Dahası Cins, altı kaval üstü şeşhane olmayacağı gibi takım elbiseye de fena halde gıcık olacaktı. Derdi toplamak değil toparlamaktı. Neyi toparlayacaktı? Dağınıklığımızı… Neyle toparlayacaktı? Rengârenk malumatfuruşlukla… Ömrünü kültür, medeniyet, irfan, hikmet gibi kavramların hakikatiyle çürütmüş biri isim olan Yusuf Kaplan’dan doğrudan olmasa da kalben cevaz da alındığına göre yapılacak işin mahiyeti tartışma götürmeyecek kadar esaslı ve meşru bir zemine oturtulmuştu. Gerçi Yusuf Kaplan daha sonra attığı bir twitle kalben verdiği cevazı somutlaştırarak alttan alta “bu ışıldaklı yolda yürüyün ey gençler” mesajını verecekti. Dahası da gelecekti.

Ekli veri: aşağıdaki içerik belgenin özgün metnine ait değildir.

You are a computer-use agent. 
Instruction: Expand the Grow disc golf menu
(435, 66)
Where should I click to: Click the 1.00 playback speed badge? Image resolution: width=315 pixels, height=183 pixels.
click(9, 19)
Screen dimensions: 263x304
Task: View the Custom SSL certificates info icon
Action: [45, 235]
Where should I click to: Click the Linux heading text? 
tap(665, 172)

Bir zamanlar köşelerinde yazan birçok kıymetli ismin yazılarını kupür kupür kesip sakladığımız Yeni Şafak’ın hanım yazarlarından Ayşe Böhürler’den cins cins adamlara taltifler yağdırılacaktı. Ak Parti’nin kırılma noktasını CV’sinde imam hatip mezunu yazanların göreve getirilmesiyle izah ederek Kemalist beyazların, Gezici çevrelerin yağlarını eriten Ayşe Böhürler (elbette kendileri o makama çok katmanlı, komplike soruların art arda sorulduğu, kıran kırana geçen mülakatları başarıyla geçerek gelmişti) mezkur yazısında Alem dergisinin magazinel içeriğini yerden yere çalarken popüler kültürün lokomotifiyle hareket kabiliyeti kazanan Cins’e methiyelere sunuyor ve mevzu çıkarmaya gelen Cins’in her hareketinde ayrı bir sevgi pıtırcığı olduğunu ifade ediyordu.

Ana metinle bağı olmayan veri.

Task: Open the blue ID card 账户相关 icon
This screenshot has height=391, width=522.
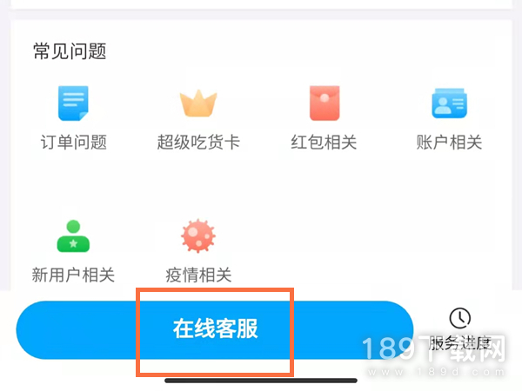Action: click(450, 103)
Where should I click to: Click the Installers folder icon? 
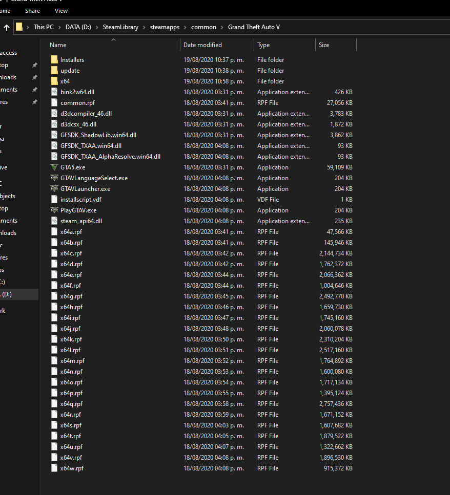click(55, 60)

Atılan reklam twitlerinin, binbir yağdan geçirilerek parlatılan sitayişlerin karşısında Enver Gülşen’den işin avamiliğine dikkat çeken esaslı bir eleştiri yazısı geldi. Celal Fedai ve bu fakirin de içinde bulunduğu birkaç kişi ise sosyal medya üzerinden Enver Gülşen’in yazısına katılır mahiyette twitler attı. Fakat şakacı Cins ekibi yazılanlara hiçbir şekilde karşılık verme gereği duymadı. Telefon trafiğini hesaba katmaz isek yazılı olarak ortaya konulan eleştiriye karşılık yazılı tek bir cümle dahi edilmedi. Zahmet buyurup cümle kuranlar ise eleştirilere, sivilceli bir ergen psikolojiyle cevap vererek yaptıkları avamiliği savunmaya geçtiler. Eleştirileri ciddiye almaktansa eleştirenleri kıskançlık ve kötülükle suçlamayı seçtiler. Öyle ya Cins’teki vasat altı vasatlığı Müslümanca duyarlıkla eleştirenler, cins adamlar gibi popüler kültürün iktidarından nemalanmamış, köşe kapmamış, birtakım ilişkilerin getirisiyle ekranlara çıkmamış isimlerden müteşekkildi. Cins’in adamlarına göre bu eleştirilere yazılı cevap vermek eleştiri sahiplerini meşhur edip öne çıkarmaktan başkası olamazdı.  Evet, aynen bu şekilde düşündükleri için eleştirilerin üstüne yatıp duymazdan geldiler. Kişisel olarak, bu kulakları üstüne yatmayı alışkanlık haline getirenlerin öyle kolay kolay sosyal medya üzerinden kimseye cevap vereceğini falan beklemiyordum. Bu cins adamların kibirlerini daha evvelinde bizzat test etme fırsatı bulmuş biri olarak bu tıynetteki birinin meseleye nasıl yaklaşacağını az buçuk kestirebiliyordum. Zira vaktiyle bu ekibin yazarlarından biriyle yaptığım bir tartışmada, muhatabım tartışmayı doğru zeminde yürütmektense bir şekilde konuyu çok takipçiliğindeki şöhrete getirerek bana, “hayırdır benim üzerimden dikkat çekmek mi istiyorsun” kabilinde sözler sarf etmişti. Ona göre az takipçisi olan biri olarak ben, onun o meşhur şairlik popülaritesi üzerinden tanınmayı ve takipçi kazanmayı seçmiştim! Söylenilen sözün içeriğinden ziyade söyleyen kişinin popülaritesi ile ilgilenen bu kibrin neye tekabül ettiğini resmetmek için bu yeterli bir  örnektir sanırım.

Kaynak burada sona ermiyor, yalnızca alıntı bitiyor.